▶ _EXTRACTED DATA_

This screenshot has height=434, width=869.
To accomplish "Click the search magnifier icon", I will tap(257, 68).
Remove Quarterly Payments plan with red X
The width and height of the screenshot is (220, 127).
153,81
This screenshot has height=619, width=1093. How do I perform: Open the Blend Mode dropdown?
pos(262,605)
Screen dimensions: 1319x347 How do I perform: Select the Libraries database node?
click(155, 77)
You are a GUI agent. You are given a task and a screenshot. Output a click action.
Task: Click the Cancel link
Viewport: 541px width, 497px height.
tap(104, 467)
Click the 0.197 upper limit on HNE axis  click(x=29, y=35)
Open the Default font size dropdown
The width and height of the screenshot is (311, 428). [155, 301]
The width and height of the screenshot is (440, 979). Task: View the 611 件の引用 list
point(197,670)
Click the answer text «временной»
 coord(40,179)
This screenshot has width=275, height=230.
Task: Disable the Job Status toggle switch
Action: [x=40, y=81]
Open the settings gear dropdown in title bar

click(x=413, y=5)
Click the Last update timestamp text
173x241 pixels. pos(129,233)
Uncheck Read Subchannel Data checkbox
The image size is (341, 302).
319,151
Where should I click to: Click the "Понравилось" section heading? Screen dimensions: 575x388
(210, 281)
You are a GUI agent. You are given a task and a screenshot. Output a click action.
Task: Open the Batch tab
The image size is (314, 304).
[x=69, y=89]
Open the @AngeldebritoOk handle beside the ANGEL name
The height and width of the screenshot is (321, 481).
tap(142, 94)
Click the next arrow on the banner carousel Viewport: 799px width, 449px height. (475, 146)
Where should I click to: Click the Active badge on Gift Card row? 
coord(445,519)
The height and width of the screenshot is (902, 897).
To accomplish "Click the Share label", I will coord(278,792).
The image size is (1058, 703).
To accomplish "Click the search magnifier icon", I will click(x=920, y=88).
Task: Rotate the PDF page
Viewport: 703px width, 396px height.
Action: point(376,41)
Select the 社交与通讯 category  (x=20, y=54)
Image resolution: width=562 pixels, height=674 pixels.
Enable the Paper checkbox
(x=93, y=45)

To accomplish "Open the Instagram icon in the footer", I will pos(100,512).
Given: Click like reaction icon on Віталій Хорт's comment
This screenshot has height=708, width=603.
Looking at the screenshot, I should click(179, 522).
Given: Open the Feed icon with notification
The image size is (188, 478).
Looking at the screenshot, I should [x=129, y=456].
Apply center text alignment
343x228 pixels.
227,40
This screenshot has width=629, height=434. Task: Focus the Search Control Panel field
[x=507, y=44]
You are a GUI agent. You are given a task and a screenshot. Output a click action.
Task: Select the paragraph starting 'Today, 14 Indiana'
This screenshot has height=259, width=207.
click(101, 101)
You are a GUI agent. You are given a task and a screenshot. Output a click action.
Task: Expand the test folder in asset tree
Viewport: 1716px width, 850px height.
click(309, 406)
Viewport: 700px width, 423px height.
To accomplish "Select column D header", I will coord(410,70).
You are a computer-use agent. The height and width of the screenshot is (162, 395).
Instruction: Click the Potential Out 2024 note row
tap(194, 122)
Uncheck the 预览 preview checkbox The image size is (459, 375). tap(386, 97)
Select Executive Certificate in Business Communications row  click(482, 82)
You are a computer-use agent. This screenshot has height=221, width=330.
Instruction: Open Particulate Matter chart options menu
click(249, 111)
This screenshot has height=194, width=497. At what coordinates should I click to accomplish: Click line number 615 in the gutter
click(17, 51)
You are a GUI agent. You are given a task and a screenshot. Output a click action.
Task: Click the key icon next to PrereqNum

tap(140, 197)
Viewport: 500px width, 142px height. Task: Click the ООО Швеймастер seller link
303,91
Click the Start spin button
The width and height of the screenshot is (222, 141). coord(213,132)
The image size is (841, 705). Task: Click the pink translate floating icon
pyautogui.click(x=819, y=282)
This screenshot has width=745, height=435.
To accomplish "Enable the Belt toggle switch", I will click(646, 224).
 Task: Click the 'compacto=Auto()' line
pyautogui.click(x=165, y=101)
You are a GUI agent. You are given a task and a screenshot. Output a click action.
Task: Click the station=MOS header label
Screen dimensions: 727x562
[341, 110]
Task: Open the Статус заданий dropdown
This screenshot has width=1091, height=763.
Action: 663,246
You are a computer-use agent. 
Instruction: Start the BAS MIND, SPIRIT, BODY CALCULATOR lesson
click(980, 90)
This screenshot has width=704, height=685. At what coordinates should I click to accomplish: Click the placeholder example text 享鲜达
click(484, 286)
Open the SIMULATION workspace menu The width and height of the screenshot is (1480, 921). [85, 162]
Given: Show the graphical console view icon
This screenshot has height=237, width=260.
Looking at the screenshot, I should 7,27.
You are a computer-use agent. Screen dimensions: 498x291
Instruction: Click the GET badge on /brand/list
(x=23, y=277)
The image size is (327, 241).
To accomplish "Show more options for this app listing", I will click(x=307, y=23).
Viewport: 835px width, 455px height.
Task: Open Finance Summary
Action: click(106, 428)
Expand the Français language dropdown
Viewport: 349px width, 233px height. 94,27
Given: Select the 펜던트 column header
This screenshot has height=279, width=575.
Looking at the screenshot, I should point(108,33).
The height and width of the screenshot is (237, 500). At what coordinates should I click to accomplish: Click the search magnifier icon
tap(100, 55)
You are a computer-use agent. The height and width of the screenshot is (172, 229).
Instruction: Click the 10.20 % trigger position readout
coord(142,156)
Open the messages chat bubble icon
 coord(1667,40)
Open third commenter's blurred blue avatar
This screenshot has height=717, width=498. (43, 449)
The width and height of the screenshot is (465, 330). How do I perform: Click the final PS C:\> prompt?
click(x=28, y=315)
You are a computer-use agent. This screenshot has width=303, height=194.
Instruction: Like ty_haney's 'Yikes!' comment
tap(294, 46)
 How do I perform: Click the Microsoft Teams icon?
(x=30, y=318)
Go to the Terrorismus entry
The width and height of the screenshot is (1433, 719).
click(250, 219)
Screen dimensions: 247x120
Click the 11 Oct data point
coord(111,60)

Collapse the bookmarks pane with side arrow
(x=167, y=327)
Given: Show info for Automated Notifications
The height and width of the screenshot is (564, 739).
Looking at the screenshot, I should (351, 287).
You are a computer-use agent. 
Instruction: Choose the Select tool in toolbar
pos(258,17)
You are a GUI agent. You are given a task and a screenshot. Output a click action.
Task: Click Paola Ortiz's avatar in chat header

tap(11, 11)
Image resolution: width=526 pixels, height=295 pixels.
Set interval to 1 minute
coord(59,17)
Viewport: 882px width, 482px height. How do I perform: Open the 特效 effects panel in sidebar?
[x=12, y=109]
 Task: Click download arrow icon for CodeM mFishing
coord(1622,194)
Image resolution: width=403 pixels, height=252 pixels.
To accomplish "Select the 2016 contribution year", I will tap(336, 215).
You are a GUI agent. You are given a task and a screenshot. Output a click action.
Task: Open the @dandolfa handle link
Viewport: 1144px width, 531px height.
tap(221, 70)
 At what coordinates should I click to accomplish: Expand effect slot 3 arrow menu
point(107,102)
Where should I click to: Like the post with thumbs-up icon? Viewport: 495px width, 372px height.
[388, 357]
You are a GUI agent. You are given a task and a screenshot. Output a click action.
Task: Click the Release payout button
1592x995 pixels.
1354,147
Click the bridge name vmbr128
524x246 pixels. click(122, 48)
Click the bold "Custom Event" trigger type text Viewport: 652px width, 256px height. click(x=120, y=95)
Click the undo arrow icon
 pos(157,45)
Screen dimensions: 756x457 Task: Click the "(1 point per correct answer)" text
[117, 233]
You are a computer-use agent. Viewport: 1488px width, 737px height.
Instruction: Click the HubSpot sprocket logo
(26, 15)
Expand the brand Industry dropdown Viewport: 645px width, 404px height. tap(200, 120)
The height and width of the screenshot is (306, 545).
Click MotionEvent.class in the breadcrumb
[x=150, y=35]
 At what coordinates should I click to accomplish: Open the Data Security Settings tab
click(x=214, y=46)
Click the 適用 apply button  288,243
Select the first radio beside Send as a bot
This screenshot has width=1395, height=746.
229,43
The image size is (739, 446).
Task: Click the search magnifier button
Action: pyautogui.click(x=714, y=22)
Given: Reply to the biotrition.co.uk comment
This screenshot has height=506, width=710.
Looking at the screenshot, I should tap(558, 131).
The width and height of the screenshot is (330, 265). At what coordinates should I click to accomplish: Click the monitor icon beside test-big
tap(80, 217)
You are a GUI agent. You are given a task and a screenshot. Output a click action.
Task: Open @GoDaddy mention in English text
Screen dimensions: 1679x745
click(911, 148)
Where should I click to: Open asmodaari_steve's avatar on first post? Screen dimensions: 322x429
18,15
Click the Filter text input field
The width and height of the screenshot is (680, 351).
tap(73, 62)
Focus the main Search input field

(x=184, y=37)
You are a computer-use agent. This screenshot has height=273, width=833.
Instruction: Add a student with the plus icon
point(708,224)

▶ _PROBLEM REQUIREMENTS_
Give back precisely the lines above that start at the line containing "The image size is (841, 705)." and end at the line containing "Task: Open the Статус заданий dropdown", inclusive. No other lines belong in the output.

▶ _OUTPUT FOR THIS EXERCISE_
The image size is (841, 705). Task: Click the pink translate floating icon
pyautogui.click(x=819, y=282)
This screenshot has width=745, height=435.
To accomplish "Enable the Belt toggle switch", I will click(646, 224).
 Task: Click the 'compacto=Auto()' line
pyautogui.click(x=165, y=101)
You are a GUI agent. You are given a task and a screenshot. Output a click action.
Task: Click the station=MOS header label
Screen dimensions: 727x562
[341, 110]
Task: Open the Статус заданий dropdown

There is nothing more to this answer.